--- BEGIN ---

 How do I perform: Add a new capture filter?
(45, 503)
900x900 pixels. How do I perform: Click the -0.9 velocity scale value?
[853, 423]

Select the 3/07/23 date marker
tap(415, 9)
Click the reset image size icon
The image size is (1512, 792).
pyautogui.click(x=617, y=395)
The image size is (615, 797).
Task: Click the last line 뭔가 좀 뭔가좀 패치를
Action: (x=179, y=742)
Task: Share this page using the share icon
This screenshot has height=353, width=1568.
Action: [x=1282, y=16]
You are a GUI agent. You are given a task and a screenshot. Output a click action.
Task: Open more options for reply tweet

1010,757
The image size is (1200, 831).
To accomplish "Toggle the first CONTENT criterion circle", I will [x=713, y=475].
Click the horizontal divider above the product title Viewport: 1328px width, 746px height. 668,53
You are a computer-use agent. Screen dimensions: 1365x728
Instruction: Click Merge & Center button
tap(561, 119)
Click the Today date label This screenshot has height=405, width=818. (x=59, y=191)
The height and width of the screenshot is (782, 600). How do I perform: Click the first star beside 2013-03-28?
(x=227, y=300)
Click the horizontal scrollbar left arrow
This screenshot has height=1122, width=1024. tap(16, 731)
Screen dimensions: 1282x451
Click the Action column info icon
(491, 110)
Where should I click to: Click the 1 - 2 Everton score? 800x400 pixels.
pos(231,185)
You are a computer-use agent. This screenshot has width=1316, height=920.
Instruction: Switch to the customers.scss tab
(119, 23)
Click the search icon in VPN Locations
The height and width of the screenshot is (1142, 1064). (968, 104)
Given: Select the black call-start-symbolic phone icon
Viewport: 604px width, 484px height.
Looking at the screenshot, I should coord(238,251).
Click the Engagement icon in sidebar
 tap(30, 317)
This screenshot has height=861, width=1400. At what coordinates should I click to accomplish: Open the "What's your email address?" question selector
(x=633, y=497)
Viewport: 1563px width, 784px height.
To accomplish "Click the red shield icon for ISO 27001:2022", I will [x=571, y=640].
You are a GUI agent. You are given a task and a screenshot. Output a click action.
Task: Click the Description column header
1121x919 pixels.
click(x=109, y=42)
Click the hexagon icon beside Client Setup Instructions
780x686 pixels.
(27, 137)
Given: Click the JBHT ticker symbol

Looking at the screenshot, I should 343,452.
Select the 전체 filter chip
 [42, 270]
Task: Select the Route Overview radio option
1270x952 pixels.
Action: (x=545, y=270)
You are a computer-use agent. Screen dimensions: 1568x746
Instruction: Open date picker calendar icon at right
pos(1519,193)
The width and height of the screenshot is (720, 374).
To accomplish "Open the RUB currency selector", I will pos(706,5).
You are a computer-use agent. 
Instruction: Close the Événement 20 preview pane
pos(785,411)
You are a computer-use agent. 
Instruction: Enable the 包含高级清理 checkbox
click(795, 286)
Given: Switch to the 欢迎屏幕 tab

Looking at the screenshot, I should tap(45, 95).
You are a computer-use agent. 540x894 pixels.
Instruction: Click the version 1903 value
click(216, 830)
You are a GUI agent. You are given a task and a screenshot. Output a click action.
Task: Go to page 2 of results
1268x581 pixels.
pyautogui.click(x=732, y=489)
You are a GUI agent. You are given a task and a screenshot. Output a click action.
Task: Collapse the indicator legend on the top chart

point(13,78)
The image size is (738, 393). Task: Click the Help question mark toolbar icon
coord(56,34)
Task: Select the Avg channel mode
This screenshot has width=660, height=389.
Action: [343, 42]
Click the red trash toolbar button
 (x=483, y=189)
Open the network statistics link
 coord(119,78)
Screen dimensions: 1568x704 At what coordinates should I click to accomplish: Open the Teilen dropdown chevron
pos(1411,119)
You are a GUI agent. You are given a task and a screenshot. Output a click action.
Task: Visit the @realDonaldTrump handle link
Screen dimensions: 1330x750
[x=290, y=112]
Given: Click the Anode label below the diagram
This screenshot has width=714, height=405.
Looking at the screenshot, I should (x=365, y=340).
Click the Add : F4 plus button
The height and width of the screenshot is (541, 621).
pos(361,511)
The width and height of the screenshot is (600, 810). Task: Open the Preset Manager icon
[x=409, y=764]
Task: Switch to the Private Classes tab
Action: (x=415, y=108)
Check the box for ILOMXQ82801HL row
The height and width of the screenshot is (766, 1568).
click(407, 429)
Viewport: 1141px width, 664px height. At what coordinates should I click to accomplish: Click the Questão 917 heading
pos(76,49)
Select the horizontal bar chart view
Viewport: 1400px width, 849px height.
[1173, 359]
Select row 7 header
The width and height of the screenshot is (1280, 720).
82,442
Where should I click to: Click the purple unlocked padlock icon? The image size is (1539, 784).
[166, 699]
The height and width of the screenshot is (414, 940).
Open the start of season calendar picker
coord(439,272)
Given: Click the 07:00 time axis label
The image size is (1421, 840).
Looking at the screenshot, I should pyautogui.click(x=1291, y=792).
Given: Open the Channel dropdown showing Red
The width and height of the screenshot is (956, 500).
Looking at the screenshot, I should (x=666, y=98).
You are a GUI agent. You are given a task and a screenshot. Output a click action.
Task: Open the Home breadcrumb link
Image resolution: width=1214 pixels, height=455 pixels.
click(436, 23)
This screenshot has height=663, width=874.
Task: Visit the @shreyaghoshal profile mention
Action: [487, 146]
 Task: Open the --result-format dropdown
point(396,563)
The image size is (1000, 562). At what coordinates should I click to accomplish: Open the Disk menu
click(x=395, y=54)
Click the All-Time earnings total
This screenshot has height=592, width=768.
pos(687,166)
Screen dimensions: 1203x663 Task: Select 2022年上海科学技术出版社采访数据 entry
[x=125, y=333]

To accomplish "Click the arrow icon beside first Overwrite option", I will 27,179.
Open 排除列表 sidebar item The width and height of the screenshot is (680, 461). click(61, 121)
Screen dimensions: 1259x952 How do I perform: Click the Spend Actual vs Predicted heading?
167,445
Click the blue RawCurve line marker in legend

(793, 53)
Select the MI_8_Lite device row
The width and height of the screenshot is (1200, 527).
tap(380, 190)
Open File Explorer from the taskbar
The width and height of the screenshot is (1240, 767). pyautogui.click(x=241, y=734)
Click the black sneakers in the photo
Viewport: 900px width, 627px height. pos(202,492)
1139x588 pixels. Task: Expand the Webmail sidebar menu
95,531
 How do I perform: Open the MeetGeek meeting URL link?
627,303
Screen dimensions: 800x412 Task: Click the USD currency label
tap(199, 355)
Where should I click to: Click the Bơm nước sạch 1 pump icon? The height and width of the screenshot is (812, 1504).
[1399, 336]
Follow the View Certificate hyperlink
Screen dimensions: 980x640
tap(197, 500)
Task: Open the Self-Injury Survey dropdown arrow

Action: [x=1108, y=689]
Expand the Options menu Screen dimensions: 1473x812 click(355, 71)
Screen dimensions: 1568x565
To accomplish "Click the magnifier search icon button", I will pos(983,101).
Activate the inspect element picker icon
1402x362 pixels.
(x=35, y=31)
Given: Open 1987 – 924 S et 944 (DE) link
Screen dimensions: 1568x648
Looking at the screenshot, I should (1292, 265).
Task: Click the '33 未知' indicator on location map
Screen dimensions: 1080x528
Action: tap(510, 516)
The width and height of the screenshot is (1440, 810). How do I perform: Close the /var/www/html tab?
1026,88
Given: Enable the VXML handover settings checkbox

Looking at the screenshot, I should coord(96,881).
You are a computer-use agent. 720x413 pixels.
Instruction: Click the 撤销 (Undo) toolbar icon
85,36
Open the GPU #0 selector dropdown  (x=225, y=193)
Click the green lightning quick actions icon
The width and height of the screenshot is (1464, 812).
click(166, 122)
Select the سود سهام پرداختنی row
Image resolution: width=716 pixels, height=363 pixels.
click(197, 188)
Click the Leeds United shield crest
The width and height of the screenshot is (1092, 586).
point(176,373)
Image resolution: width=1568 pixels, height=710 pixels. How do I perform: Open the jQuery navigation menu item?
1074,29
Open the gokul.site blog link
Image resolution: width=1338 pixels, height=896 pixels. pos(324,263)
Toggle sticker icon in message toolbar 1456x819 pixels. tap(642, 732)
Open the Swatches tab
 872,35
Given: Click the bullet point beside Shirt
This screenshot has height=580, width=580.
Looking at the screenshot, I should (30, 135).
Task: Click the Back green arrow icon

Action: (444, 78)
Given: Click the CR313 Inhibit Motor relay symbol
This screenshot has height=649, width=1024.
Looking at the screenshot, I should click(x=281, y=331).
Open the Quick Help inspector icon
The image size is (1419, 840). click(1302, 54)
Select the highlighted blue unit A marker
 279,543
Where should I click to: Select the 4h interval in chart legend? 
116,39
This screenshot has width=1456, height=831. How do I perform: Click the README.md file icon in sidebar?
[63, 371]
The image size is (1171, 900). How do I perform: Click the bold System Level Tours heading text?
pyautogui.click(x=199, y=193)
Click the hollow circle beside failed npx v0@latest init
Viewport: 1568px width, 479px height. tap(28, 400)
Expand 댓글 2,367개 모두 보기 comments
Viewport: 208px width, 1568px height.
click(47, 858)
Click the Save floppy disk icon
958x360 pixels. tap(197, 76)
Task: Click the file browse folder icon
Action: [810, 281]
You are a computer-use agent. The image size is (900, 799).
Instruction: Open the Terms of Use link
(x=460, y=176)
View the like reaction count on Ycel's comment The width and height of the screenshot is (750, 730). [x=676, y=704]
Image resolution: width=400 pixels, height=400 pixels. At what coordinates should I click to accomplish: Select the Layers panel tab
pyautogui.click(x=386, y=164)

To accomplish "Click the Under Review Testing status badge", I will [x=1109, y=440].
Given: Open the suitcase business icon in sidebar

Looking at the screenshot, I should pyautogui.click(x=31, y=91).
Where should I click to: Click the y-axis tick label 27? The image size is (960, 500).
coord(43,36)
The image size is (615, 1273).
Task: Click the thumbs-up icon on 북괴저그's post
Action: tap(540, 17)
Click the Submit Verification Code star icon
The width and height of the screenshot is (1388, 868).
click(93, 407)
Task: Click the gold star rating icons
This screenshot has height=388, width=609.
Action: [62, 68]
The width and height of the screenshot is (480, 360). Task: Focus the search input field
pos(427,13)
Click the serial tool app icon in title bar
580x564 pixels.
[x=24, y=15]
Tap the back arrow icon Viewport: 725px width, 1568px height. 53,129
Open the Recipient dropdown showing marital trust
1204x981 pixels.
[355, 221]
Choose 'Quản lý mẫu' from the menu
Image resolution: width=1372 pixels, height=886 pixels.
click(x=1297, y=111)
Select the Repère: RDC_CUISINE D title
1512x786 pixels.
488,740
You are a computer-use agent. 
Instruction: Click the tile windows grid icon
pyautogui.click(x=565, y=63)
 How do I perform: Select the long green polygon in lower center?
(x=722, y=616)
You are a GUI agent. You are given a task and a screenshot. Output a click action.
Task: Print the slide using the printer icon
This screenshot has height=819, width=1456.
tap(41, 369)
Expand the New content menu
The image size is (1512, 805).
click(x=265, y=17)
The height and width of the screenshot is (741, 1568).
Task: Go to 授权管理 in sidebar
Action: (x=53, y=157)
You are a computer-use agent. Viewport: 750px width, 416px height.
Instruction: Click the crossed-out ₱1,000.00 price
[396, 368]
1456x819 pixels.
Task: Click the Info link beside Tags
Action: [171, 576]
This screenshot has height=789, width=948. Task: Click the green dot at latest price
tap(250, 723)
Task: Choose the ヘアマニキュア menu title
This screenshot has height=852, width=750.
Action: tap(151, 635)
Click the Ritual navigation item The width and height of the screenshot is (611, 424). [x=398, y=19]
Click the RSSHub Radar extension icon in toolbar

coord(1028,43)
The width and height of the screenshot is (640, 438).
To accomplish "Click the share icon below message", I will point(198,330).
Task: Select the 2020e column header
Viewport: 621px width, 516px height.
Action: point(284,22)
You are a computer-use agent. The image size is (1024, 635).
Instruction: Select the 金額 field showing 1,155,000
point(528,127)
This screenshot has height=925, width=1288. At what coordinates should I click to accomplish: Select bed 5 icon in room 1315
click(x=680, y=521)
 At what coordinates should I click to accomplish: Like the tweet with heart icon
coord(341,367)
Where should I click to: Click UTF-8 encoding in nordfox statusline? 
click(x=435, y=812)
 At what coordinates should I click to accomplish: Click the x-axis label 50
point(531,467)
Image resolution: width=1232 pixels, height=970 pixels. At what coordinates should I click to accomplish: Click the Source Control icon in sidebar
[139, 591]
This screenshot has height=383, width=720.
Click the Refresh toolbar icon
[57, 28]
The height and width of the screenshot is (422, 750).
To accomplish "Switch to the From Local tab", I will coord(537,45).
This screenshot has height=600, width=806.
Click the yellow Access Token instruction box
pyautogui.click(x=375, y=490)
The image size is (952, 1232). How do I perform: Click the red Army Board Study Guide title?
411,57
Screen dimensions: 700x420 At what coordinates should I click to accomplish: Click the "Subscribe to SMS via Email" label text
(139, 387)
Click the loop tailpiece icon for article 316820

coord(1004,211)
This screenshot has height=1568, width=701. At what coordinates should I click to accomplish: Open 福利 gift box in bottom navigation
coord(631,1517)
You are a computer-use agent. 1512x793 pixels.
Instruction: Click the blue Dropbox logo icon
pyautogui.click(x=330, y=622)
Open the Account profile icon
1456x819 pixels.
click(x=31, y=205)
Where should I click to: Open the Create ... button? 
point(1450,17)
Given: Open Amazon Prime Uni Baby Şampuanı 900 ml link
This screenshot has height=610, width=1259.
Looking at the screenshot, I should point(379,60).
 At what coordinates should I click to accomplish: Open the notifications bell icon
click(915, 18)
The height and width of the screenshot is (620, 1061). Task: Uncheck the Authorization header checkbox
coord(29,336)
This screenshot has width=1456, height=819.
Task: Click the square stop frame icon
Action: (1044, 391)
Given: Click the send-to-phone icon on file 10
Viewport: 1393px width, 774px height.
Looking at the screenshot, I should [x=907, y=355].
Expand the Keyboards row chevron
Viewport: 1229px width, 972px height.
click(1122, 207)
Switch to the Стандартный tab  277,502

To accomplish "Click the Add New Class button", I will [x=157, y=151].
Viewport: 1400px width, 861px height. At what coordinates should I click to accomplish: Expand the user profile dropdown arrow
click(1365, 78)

--- END ---

Aim of the exercise ::
Copy the records word for word, from the very beginning through the line that contains "tap(30, 317)", with both ends included.

Answer to this exercise ::
 How do I perform: Add a new capture filter?
(45, 503)
900x900 pixels. How do I perform: Click the -0.9 velocity scale value?
[853, 423]

Select the 3/07/23 date marker
tap(415, 9)
Click the reset image size icon
The image size is (1512, 792).
pyautogui.click(x=617, y=395)
The image size is (615, 797).
Task: Click the last line 뭔가 좀 뭔가좀 패치를
Action: (x=179, y=742)
Task: Share this page using the share icon
This screenshot has height=353, width=1568.
Action: [x=1282, y=16]
You are a GUI agent. You are given a task and a screenshot. Output a click action.
Task: Open more options for reply tweet

1010,757
The image size is (1200, 831).
To accomplish "Toggle the first CONTENT criterion circle", I will [x=713, y=475].
Click the horizontal divider above the product title Viewport: 1328px width, 746px height. 668,53
You are a computer-use agent. Screen dimensions: 1365x728
Instruction: Click Merge & Center button
tap(561, 119)
Click the Today date label This screenshot has height=405, width=818. (x=59, y=191)
The height and width of the screenshot is (782, 600). How do I perform: Click the first star beside 2013-03-28?
(x=227, y=300)
Click the horizontal scrollbar left arrow
This screenshot has height=1122, width=1024. tap(16, 731)
Screen dimensions: 1282x451
Click the Action column info icon
(491, 110)
Where should I click to: Click the 1 - 2 Everton score? 800x400 pixels.
pos(231,185)
You are a computer-use agent. This screenshot has width=1316, height=920.
Instruction: Switch to the customers.scss tab
(119, 23)
Click the search icon in VPN Locations
The height and width of the screenshot is (1142, 1064). (968, 104)
Given: Select the black call-start-symbolic phone icon
Viewport: 604px width, 484px height.
Looking at the screenshot, I should coord(238,251).
Click the Engagement icon in sidebar
 tap(30, 317)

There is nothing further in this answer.